■ **Records for the task**
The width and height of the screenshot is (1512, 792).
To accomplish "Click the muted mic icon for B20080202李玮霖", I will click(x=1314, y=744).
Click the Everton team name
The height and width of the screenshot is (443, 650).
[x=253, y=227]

■ **Exercise**
Print the whole listing again, exactly.

■ **Answer space**
The width and height of the screenshot is (1512, 792).
To accomplish "Click the muted mic icon for B20080202李玮霖", I will click(x=1314, y=744).
Click the Everton team name
The height and width of the screenshot is (443, 650).
[x=253, y=227]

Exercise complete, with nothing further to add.